ASSIGNMENT → Give back the full set of entries exactly, keeping each line intact.

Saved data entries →
▼▼▼
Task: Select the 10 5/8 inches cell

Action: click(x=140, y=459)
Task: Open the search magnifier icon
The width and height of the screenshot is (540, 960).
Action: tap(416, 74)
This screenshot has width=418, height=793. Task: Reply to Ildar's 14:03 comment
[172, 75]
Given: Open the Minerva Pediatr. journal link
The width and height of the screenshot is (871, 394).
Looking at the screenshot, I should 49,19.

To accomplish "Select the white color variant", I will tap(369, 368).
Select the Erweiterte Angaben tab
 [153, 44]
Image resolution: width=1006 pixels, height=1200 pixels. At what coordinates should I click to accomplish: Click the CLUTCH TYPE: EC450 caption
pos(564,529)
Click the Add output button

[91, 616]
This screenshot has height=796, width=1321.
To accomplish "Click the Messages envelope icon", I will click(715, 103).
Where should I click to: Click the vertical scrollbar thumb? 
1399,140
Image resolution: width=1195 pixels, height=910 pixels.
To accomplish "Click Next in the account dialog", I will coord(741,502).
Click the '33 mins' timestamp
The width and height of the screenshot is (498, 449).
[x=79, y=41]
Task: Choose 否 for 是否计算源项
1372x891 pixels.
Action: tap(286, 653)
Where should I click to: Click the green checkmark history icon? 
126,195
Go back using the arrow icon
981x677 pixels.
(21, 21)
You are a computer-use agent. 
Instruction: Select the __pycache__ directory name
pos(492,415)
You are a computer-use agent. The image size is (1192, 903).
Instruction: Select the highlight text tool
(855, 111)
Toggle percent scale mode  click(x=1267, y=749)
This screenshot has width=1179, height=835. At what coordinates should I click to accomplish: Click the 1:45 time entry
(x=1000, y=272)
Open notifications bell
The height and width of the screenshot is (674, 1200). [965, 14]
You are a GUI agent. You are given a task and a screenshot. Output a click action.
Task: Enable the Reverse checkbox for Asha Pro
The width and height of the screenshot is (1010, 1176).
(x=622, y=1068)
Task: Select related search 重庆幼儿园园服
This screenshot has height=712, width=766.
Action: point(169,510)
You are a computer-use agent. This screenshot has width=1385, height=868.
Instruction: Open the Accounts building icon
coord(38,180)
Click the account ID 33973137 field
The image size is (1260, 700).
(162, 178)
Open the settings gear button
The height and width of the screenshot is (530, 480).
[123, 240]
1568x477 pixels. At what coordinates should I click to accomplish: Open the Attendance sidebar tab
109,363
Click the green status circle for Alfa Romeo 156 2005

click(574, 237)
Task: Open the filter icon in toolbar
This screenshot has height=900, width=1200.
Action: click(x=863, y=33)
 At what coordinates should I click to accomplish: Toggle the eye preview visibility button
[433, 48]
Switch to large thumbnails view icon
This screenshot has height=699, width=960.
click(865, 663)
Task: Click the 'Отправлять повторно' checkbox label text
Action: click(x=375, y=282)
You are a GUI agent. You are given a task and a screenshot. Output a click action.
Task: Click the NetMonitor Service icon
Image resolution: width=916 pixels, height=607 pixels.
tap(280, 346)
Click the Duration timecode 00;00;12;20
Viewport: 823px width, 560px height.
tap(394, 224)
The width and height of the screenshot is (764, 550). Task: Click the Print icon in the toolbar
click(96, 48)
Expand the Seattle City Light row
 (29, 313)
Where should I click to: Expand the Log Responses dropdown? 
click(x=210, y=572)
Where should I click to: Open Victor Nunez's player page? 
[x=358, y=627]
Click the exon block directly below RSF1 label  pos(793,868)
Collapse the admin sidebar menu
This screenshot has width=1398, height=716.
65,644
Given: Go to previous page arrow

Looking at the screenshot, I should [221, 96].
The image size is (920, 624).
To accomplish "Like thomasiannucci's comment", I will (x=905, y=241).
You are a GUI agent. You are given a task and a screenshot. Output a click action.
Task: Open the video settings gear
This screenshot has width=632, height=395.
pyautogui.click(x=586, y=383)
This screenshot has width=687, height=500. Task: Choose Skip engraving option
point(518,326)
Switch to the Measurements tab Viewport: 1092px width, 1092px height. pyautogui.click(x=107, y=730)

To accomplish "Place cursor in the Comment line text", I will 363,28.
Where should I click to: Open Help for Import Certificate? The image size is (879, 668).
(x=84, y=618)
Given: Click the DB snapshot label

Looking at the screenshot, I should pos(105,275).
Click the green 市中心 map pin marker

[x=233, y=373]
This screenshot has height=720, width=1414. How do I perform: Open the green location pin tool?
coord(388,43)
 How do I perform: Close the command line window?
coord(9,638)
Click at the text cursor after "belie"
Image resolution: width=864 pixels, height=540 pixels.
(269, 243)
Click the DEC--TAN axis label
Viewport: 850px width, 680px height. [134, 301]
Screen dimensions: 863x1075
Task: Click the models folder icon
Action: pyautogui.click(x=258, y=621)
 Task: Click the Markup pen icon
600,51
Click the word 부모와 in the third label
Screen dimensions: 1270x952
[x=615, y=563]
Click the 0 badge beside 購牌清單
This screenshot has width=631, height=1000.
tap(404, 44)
▲▲▲
RESPONSE TO THE TASK →
Task: Select the 10 5/8 inches cell

Action: click(x=140, y=459)
Task: Open the search magnifier icon
The width and height of the screenshot is (540, 960).
Action: tap(416, 74)
This screenshot has width=418, height=793. Task: Reply to Ildar's 14:03 comment
[172, 75]
Given: Open the Minerva Pediatr. journal link
The width and height of the screenshot is (871, 394).
Looking at the screenshot, I should 49,19.

To accomplish "Select the white color variant", I will tap(369, 368).
Select the Erweiterte Angaben tab
 [153, 44]
Image resolution: width=1006 pixels, height=1200 pixels. At what coordinates should I click to accomplish: Click the CLUTCH TYPE: EC450 caption
pos(564,529)
Click the Add output button

[91, 616]
This screenshot has height=796, width=1321.
To accomplish "Click the Messages envelope icon", I will click(715, 103).
Where should I click to: Click the vertical scrollbar thumb? 
1399,140
Image resolution: width=1195 pixels, height=910 pixels.
To accomplish "Click Next in the account dialog", I will coord(741,502).
Click the '33 mins' timestamp
The width and height of the screenshot is (498, 449).
[x=79, y=41]
Task: Choose 否 for 是否计算源项
1372x891 pixels.
Action: tap(286, 653)
Where should I click to: Click the green checkmark history icon? 
126,195
Go back using the arrow icon
981x677 pixels.
(21, 21)
You are a computer-use agent. 
Instruction: Select the __pycache__ directory name
pos(492,415)
You are a computer-use agent. The image size is (1192, 903).
Instruction: Select the highlight text tool
(855, 111)
Toggle percent scale mode  click(x=1267, y=749)
This screenshot has width=1179, height=835. At what coordinates should I click to accomplish: Click the 1:45 time entry
(x=1000, y=272)
Open notifications bell
The height and width of the screenshot is (674, 1200). [965, 14]
You are a GUI agent. You are given a task and a screenshot. Output a click action.
Task: Enable the Reverse checkbox for Asha Pro
The width and height of the screenshot is (1010, 1176).
(x=622, y=1068)
Task: Select related search 重庆幼儿园园服
This screenshot has height=712, width=766.
Action: point(169,510)
You are a computer-use agent. This screenshot has width=1385, height=868.
Instruction: Open the Accounts building icon
coord(38,180)
Click the account ID 33973137 field
The image size is (1260, 700).
(162, 178)
Open the settings gear button
The height and width of the screenshot is (530, 480).
[123, 240]
1568x477 pixels. At what coordinates should I click to accomplish: Open the Attendance sidebar tab
109,363
Click the green status circle for Alfa Romeo 156 2005

click(574, 237)
Task: Open the filter icon in toolbar
This screenshot has height=900, width=1200.
Action: click(x=863, y=33)
 At what coordinates should I click to accomplish: Toggle the eye preview visibility button
[433, 48]
Switch to large thumbnails view icon
This screenshot has height=699, width=960.
click(865, 663)
Task: Click the 'Отправлять повторно' checkbox label text
Action: click(x=375, y=282)
You are a GUI agent. You are given a task and a screenshot. Output a click action.
Task: Click the NetMonitor Service icon
Image resolution: width=916 pixels, height=607 pixels.
tap(280, 346)
Click the Duration timecode 00;00;12;20
Viewport: 823px width, 560px height.
tap(394, 224)
The width and height of the screenshot is (764, 550). Task: Click the Print icon in the toolbar
click(96, 48)
Expand the Seattle City Light row
 (29, 313)
Where should I click to: Expand the Log Responses dropdown? 
click(x=210, y=572)
Where should I click to: Open Victor Nunez's player page? 
[x=358, y=627]
Click the exon block directly below RSF1 label  pos(793,868)
Collapse the admin sidebar menu
This screenshot has width=1398, height=716.
65,644
Given: Go to previous page arrow

Looking at the screenshot, I should [221, 96].
The image size is (920, 624).
To accomplish "Like thomasiannucci's comment", I will (x=905, y=241).
You are a GUI agent. You are given a task and a screenshot. Output a click action.
Task: Open the video settings gear
This screenshot has width=632, height=395.
pyautogui.click(x=586, y=383)
This screenshot has width=687, height=500. Task: Choose Skip engraving option
point(518,326)
Switch to the Measurements tab Viewport: 1092px width, 1092px height. pyautogui.click(x=107, y=730)

To accomplish "Place cursor in the Comment line text", I will 363,28.
Where should I click to: Open Help for Import Certificate? The image size is (879, 668).
(x=84, y=618)
Given: Click the DB snapshot label

Looking at the screenshot, I should pos(105,275).
Click the green 市中心 map pin marker

[x=233, y=373]
This screenshot has height=720, width=1414. How do I perform: Open the green location pin tool?
coord(388,43)
 How do I perform: Close the command line window?
coord(9,638)
Click at the text cursor after "belie"
Image resolution: width=864 pixels, height=540 pixels.
(269, 243)
Click the DEC--TAN axis label
Viewport: 850px width, 680px height. [134, 301]
Screen dimensions: 863x1075
Task: Click the models folder icon
Action: pyautogui.click(x=258, y=621)
 Task: Click the Markup pen icon
600,51
Click the word 부모와 in the third label
Screen dimensions: 1270x952
[x=615, y=563]
Click the 0 badge beside 購牌清單
This screenshot has width=631, height=1000.
tap(404, 44)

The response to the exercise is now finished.